To cover the required footprint, we can take advantage of several features of MOSS:
- Access and initialize—The single sign-on and user capabilities of MOSS will effectively provide off-the-shelf access functionality. Initialization can be made extremely easy through the creation of bespoke "sites" representing computation job types. A user can then generate a site representing a project or a job and receive the required configuration of Web parts in order to request, execute, and analyze on a computation job. Additionally, collaboration features such as presence controls and wiki can also be exploited.
- Request and execution—Specific Web forms could be designed to enable parameter input and requests to be made, but a better solution, in terms of capability and flexibility, might be to use Microsoft Office InfoPath. Office InfoPath provides sophisticated Web form capabilities and a well-developed authoring capability. Because it uses XML to maintain the form definition and the data for the form, it is also well-positioned to take advantage of Web services for submission, and the use of Web service enabled workflows to trigger job request approval and job execution. WF itself can be used to define the required approval workflows and is embedded as part of MOSS.
- Analysis—MOSS is also capable of hosting reporting services and Business Scorecard Manager (soon to be PerformancePoint) for dashboard-style reporting. Additionally, Microsoft Office Excel Services can be accessed via MOSS, which makes it an ideal platform for performing the initial analysis.
The main product for monitoring system health is Microsoft Operations Manager (MOM). We can use MOM to monitor the health of the CCS cluster in the same way as for other server environments. In addition, we can provide simple user-monitoring for end users with PowerShell (see Figure 9).
Figure 9. Microsoft Operations Manager can monitor the system health of the CCS cluster.

## DATA LISTING
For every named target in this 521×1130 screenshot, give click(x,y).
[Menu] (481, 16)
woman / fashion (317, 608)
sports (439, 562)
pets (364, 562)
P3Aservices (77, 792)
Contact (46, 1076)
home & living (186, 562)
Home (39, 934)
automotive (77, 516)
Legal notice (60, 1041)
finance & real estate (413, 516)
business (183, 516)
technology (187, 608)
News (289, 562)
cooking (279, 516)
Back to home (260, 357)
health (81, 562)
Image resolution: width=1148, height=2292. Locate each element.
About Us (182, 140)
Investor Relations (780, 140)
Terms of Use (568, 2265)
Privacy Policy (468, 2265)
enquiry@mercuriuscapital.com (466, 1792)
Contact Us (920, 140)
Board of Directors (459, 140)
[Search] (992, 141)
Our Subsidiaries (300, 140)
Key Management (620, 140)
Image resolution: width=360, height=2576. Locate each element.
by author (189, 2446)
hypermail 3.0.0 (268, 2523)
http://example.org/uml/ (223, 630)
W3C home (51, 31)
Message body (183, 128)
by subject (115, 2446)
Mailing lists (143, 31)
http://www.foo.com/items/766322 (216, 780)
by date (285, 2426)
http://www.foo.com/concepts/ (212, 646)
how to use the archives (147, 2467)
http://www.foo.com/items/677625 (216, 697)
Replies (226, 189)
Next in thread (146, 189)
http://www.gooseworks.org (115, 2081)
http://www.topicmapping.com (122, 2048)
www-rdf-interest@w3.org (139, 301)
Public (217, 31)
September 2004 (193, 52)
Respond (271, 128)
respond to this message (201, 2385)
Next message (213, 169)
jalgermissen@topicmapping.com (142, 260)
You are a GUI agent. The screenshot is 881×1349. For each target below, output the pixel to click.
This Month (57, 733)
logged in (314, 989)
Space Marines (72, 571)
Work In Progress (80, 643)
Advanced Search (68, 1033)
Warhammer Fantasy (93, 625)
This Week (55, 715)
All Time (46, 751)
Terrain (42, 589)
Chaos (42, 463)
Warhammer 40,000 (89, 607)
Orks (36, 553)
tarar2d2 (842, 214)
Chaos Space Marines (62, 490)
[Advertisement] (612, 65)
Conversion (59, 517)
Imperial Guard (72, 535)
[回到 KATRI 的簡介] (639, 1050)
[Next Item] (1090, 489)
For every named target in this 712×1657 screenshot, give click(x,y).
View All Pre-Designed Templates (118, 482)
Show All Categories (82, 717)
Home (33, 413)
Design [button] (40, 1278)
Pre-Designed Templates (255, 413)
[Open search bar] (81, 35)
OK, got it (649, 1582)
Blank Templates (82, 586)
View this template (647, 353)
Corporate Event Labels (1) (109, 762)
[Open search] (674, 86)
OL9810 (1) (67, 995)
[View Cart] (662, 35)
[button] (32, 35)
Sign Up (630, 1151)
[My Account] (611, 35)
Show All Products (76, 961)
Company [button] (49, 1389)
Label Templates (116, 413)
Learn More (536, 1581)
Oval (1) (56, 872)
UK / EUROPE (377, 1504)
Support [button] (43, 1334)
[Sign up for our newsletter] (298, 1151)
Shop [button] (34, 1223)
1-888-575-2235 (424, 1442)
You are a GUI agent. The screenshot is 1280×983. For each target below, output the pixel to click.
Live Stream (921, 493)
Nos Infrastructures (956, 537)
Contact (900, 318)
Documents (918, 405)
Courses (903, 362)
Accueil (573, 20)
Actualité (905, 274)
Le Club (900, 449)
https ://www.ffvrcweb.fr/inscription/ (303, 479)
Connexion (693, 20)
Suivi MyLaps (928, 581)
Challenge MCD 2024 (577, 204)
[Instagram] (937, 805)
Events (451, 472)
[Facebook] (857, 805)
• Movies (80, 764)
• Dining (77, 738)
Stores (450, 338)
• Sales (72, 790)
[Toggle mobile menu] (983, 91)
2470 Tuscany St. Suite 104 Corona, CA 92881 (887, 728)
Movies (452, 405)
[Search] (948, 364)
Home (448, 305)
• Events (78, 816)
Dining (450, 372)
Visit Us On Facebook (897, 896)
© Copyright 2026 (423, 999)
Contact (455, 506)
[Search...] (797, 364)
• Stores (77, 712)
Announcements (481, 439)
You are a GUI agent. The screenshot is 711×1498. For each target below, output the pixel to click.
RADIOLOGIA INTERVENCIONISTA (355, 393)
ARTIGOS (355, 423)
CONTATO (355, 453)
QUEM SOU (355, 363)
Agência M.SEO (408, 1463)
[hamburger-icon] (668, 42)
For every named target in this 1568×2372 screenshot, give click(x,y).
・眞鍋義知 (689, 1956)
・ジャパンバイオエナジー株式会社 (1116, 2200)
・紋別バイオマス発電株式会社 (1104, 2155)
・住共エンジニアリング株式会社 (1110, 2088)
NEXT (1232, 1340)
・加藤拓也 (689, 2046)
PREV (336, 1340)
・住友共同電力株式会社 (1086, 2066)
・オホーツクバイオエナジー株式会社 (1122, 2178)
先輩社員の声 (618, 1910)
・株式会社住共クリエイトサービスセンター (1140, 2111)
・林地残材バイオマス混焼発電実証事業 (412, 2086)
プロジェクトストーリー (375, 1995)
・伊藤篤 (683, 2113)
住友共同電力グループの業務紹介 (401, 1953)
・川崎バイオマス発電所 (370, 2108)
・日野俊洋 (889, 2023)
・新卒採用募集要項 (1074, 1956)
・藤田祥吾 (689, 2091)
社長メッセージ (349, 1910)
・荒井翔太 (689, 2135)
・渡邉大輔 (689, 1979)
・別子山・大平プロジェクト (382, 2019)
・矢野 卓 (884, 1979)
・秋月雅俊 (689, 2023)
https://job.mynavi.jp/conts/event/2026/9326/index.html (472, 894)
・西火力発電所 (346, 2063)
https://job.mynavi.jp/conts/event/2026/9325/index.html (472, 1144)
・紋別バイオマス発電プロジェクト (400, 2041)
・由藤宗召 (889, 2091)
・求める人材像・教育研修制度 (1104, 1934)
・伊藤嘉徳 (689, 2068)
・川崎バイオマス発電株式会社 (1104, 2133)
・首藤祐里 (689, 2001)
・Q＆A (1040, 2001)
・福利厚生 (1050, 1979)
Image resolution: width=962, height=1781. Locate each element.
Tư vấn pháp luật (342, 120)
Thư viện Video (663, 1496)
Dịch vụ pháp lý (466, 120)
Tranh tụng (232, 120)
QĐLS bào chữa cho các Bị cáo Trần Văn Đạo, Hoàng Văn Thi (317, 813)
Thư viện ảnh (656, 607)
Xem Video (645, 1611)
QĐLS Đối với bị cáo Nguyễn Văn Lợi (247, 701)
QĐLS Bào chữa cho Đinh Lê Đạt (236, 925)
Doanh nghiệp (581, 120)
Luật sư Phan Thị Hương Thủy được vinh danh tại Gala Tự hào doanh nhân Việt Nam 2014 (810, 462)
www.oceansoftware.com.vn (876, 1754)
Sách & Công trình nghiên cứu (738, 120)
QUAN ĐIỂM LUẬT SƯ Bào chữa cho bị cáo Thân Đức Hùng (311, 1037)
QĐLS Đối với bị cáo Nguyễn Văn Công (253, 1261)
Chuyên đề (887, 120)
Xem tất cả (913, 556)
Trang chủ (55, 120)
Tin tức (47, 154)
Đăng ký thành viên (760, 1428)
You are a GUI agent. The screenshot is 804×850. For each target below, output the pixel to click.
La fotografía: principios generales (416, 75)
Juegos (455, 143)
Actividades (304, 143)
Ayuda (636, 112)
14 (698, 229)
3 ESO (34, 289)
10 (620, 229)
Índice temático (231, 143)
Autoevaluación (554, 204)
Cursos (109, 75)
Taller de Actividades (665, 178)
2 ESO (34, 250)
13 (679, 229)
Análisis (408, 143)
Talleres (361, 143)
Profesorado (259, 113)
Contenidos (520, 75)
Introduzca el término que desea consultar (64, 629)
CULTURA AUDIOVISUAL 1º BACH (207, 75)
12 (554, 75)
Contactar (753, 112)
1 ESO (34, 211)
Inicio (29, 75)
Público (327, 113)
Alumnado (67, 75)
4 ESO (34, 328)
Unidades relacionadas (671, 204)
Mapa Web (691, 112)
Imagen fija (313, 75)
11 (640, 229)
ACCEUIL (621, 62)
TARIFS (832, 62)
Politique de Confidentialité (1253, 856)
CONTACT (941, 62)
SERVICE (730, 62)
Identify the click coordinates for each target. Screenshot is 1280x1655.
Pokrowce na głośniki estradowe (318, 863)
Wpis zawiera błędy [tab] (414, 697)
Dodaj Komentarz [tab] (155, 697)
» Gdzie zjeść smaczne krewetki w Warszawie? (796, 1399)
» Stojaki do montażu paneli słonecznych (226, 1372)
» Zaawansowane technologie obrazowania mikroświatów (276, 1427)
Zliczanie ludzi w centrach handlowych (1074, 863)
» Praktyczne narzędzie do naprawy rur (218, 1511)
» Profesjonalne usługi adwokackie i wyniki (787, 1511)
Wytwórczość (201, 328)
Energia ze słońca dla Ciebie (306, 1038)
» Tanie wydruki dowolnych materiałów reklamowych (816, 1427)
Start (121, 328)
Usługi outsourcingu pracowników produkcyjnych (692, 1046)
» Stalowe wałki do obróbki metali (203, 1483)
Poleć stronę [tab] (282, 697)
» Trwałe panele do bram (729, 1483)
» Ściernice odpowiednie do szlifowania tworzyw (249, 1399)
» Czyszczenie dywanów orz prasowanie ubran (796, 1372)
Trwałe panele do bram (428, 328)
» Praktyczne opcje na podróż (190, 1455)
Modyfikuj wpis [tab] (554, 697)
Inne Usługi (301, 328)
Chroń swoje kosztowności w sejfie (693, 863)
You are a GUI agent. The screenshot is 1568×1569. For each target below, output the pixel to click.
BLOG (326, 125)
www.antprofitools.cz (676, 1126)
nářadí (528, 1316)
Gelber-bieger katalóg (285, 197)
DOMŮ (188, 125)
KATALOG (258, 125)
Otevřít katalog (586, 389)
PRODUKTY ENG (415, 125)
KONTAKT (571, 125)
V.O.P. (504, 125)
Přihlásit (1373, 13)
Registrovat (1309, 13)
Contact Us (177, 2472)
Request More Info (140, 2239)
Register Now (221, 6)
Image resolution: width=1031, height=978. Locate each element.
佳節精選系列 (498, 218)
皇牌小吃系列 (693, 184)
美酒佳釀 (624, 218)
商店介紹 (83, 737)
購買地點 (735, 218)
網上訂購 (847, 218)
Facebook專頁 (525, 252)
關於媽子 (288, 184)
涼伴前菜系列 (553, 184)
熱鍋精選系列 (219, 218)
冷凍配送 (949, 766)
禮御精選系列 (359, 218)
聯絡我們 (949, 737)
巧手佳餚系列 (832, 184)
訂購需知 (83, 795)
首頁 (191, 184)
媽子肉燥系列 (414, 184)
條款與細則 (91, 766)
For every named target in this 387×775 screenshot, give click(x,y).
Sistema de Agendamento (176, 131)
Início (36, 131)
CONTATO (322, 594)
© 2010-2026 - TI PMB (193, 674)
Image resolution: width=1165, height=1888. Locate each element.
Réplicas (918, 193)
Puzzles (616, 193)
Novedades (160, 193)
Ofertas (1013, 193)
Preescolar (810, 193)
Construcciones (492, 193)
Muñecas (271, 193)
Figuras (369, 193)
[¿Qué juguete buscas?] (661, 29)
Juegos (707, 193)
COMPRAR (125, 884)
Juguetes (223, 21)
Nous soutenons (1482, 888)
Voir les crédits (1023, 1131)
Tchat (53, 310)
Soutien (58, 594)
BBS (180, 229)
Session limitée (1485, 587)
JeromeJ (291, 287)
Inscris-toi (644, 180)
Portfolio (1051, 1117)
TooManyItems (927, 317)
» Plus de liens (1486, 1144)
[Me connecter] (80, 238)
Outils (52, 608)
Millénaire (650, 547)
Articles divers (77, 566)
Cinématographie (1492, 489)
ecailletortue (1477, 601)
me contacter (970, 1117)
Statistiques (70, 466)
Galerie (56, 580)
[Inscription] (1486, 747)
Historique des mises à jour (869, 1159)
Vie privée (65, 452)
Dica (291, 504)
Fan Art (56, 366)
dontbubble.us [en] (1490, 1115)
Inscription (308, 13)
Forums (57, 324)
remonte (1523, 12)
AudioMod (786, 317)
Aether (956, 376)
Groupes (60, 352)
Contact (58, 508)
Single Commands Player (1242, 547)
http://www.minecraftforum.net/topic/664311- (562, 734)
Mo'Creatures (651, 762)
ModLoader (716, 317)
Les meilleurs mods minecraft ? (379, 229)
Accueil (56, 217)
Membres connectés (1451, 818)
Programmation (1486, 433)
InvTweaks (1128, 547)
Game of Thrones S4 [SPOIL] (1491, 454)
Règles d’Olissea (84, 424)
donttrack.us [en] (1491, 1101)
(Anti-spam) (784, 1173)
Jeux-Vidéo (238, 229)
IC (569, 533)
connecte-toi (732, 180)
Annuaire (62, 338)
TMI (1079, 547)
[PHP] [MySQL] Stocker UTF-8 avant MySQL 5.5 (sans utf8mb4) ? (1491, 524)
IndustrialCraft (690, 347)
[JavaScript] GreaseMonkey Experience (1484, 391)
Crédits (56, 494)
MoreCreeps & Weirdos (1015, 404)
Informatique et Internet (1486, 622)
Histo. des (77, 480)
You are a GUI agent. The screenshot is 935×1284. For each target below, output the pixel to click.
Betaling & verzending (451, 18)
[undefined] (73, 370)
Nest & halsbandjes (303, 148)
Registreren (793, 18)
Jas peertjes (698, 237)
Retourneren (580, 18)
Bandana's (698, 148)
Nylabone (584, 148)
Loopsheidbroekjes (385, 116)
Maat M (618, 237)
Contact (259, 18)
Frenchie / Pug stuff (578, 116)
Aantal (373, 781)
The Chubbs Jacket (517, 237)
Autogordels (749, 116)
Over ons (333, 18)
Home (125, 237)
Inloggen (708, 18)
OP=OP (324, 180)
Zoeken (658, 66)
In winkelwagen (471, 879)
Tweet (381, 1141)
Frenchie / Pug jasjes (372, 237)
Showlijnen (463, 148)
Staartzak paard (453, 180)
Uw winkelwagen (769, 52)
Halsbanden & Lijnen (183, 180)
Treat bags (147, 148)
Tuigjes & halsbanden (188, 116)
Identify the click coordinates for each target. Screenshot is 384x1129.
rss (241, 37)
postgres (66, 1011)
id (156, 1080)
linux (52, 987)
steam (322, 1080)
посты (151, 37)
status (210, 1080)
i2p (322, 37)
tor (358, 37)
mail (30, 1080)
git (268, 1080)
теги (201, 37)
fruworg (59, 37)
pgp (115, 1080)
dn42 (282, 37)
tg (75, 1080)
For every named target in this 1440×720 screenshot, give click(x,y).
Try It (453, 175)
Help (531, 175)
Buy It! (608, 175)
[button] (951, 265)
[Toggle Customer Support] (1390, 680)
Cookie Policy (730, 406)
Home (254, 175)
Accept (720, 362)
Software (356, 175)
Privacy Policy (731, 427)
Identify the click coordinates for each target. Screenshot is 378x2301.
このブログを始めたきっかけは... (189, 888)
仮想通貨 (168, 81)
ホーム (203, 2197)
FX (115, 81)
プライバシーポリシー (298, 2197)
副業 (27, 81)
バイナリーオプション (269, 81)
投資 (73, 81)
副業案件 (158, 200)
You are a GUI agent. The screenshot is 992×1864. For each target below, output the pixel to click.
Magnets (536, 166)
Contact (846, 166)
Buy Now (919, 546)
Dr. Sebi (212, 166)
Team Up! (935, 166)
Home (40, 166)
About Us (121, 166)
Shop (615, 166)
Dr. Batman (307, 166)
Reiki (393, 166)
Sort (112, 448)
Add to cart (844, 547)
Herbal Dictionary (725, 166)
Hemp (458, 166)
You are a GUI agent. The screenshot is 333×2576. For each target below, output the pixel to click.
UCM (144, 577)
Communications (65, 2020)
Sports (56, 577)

## TO BE DONE
a. Using the passage on MOSS features, state whether each claim agrees with it: (i) WF is embedded as part of MOSS; (ii) Excel Services cannot be accessed through MOSS; (iii) PowerShell is the main product for monitoring system health. Give yes or no for each and quote the deciding words.
b. Resume the passage on MOSS features after its final line and write the text that comes next.

## ANSWERS IN ORDER
a.
(i) Yes: "WF itself can be used to define the required approval workflows and is embedded as part of MOSS."
(ii) No: "Microsoft Office Excel Services can be accessed via MOSS"
(iii) No: "The main product for monitoring system health is Microsoft Operations Manager (MOM)."

b.
Finally, we can provide a first-class authoring experience through Visual Studio 2005, some of which is off-the-shelf capability, and some extension (see Figure 10).
Figure 10. Authoring scenario with Visual Studio 2005
Coding is required for authoring activities and algorithms, so that Visual Studio 2005 is an ideal environment for using the .NET Framework to extend the activities or amend the user interface, as well as for using the Microsoft MPI and C++ stacks for the coding of parallel algorithms.
For the development of workflows, Visual Studio 2005 is also the preferred option, although it might not be as suitable for power users as for developers, because of the complexity of the interface. For power users, we have other options:
- Designer rehosting. The entire workflow designer can be rehosted within a Windows Forms application. This application could have a series of specific, cut-down functions to ensure that a power user can easily construct and configure workflow templates. It can also be used to provide some additional quality assurance to the workflow constructs by limiting the activities available to a power user.
- Designer development. Alternatively, because workflow and rule definitions can be described in XAML, an entirely new design surface could be constructed to represent workflow construction. A new design surface is a great option for a domain that has a particular way of diagramming processes or where other hosting options are required—for example, making use of Windows Presentation Foundation or AJAX capabilities of the Web. The Further Resources section contains a link to an ASP.NET AJAX implementation of the design surface.
From a development perspective, we can effectively consolidate all platform development into one environment, and specialize certain aspects through the use of XAML for the definition of workflows. The use of XAML also presents opportunities for publishing.
In the case of activities and algorithms, the publishing paradigm is effectively a software release, as binaries must be distributed accordingly; although, because of the very specific software that is being generated, a distribution mechanism could be built to specifically retrieve the libraries as required.
The Microsoft ClickOnce technology might also be worth investigating for the distribution of a "thick-client" power-user authoring application for automating library updates.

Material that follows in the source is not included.